BEGIN Material for this exercise
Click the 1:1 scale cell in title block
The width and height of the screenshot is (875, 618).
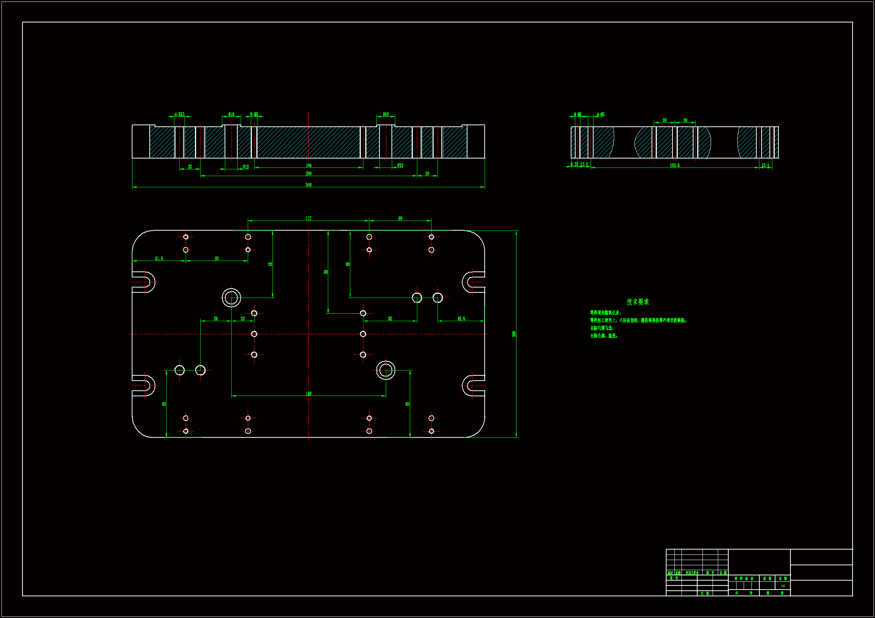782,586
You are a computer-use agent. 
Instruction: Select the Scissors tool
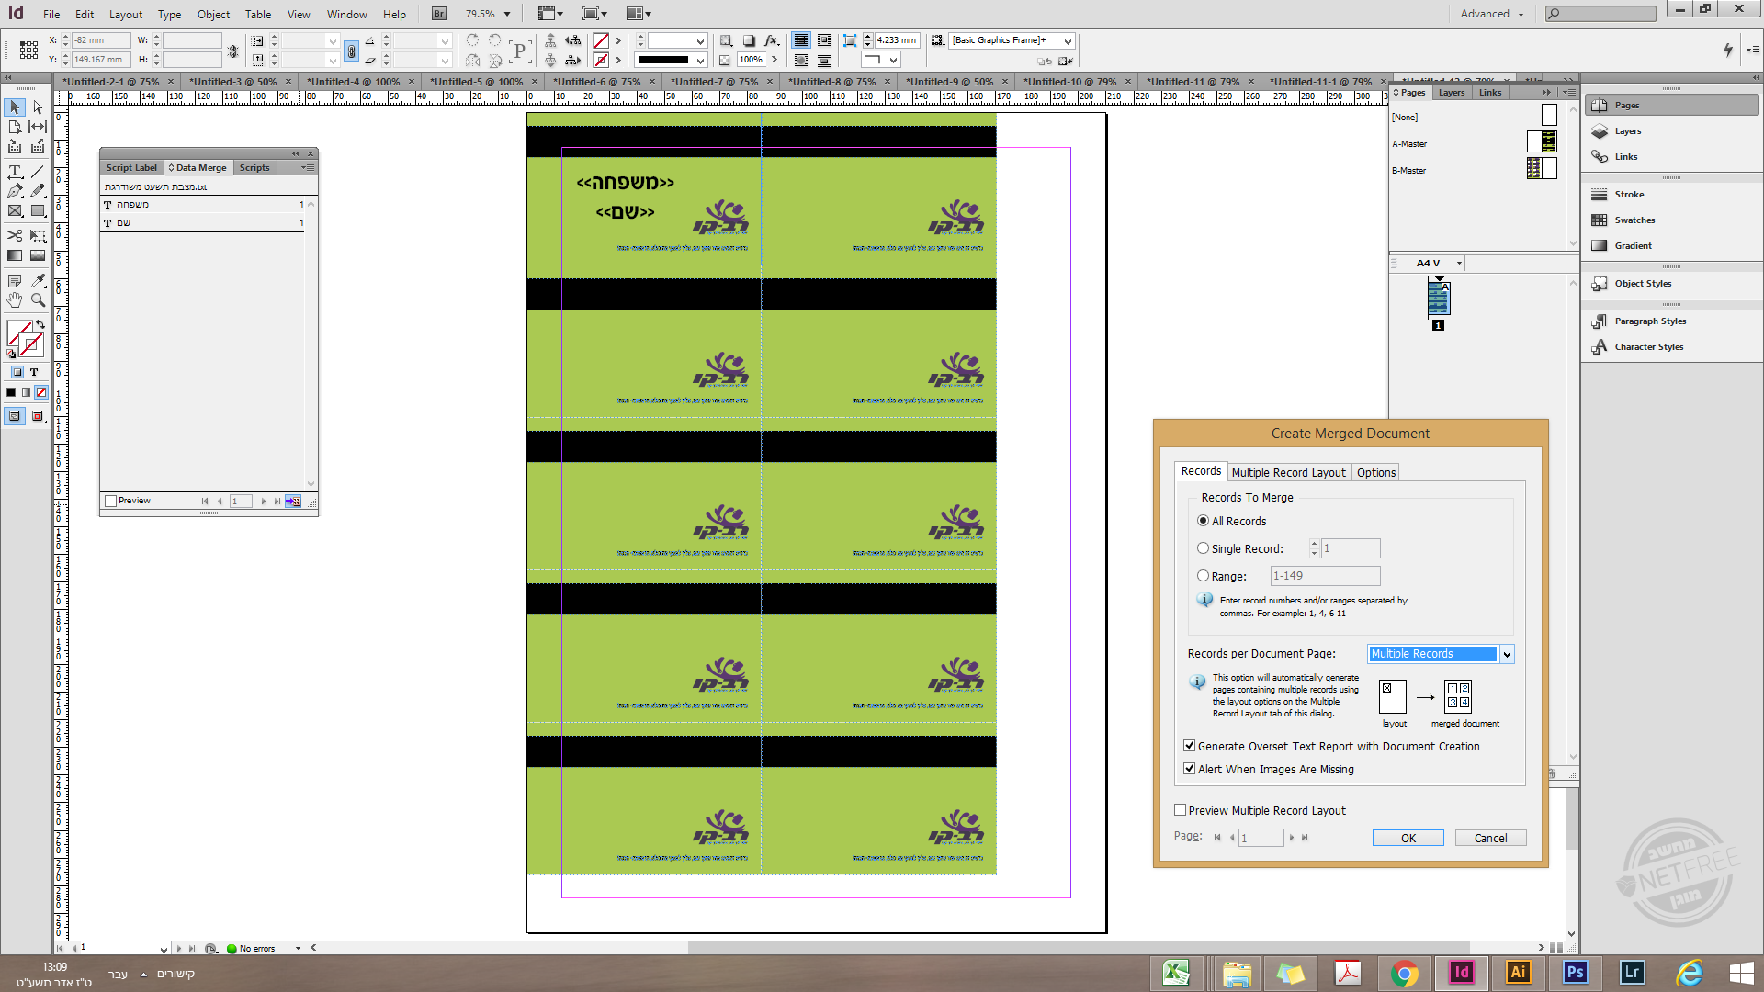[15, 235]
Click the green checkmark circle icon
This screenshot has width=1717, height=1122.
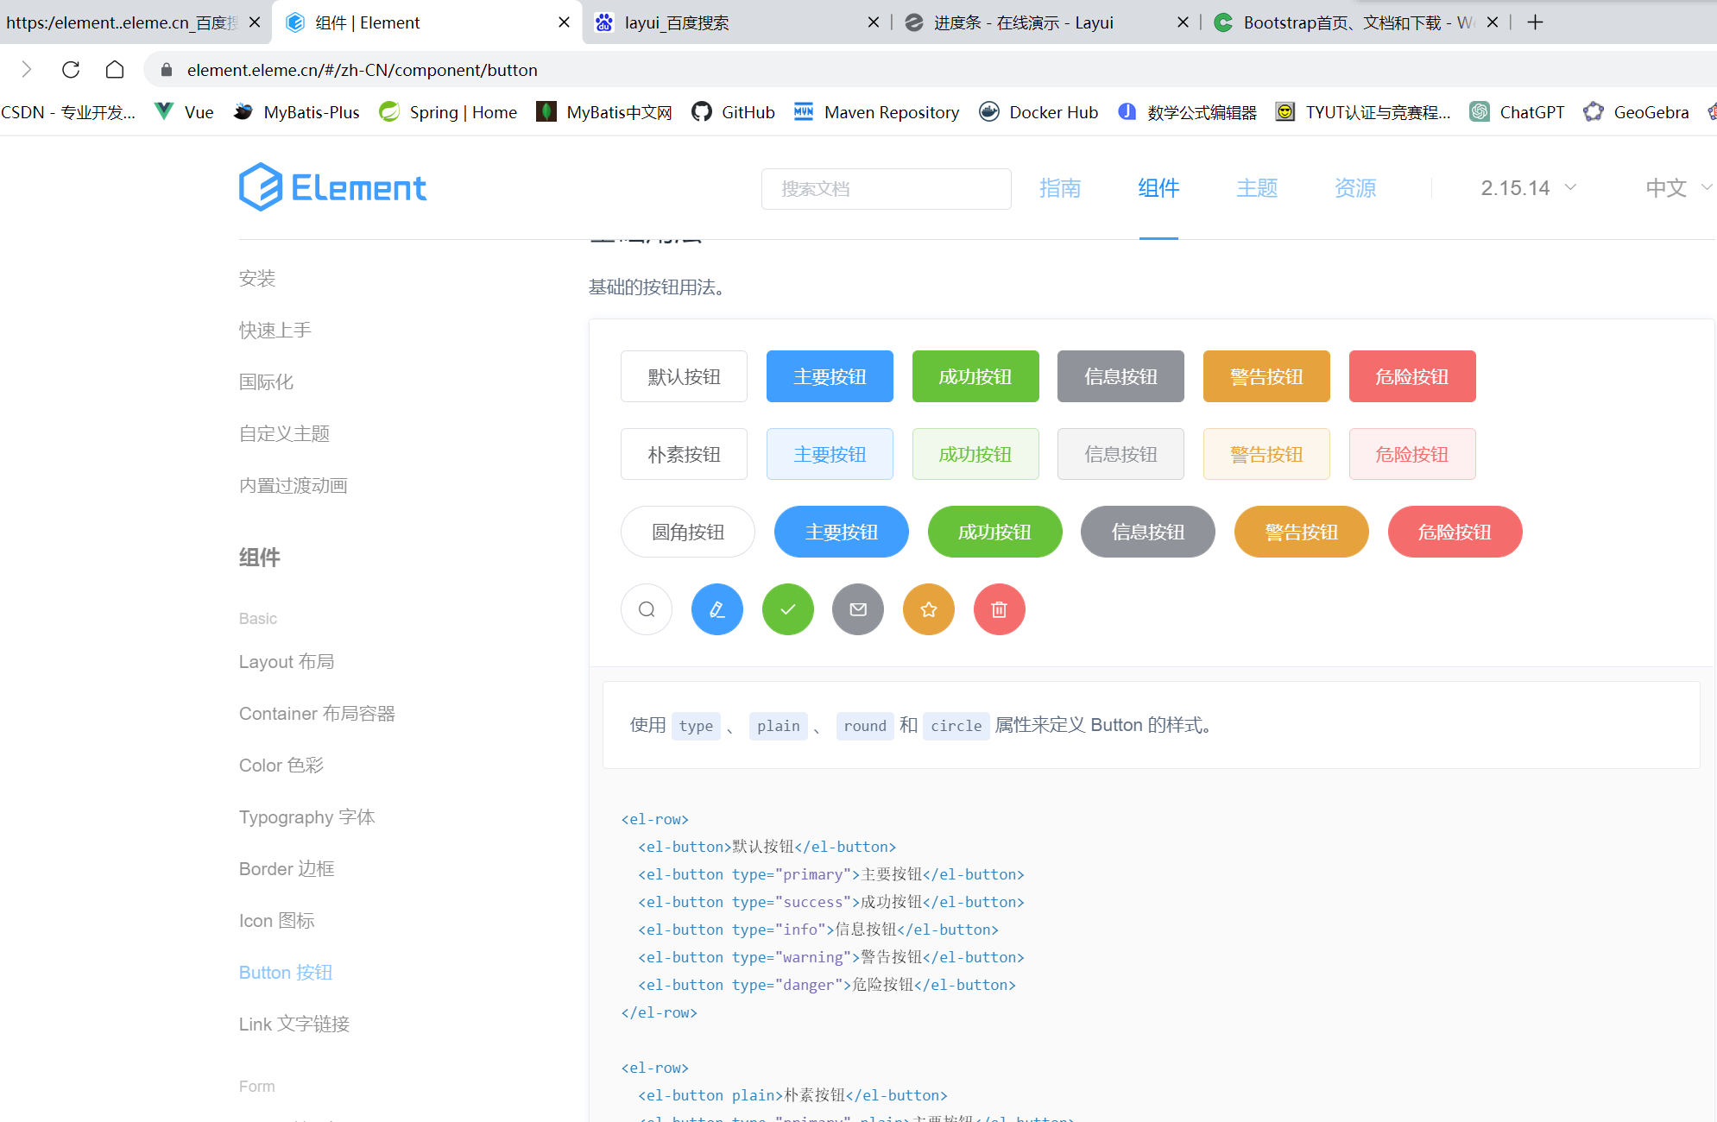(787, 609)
END Material for this exercise
=== Exercise prompt ===
Copy the entries precisely, images excluded.

=== Answer space ===
Click the 1:1 scale cell in title block
The width and height of the screenshot is (875, 618).
782,586
You are a computer-use agent. 
Instruction: Select the Scissors tool
[15, 235]
Click the green checkmark circle icon
This screenshot has width=1717, height=1122.
(787, 609)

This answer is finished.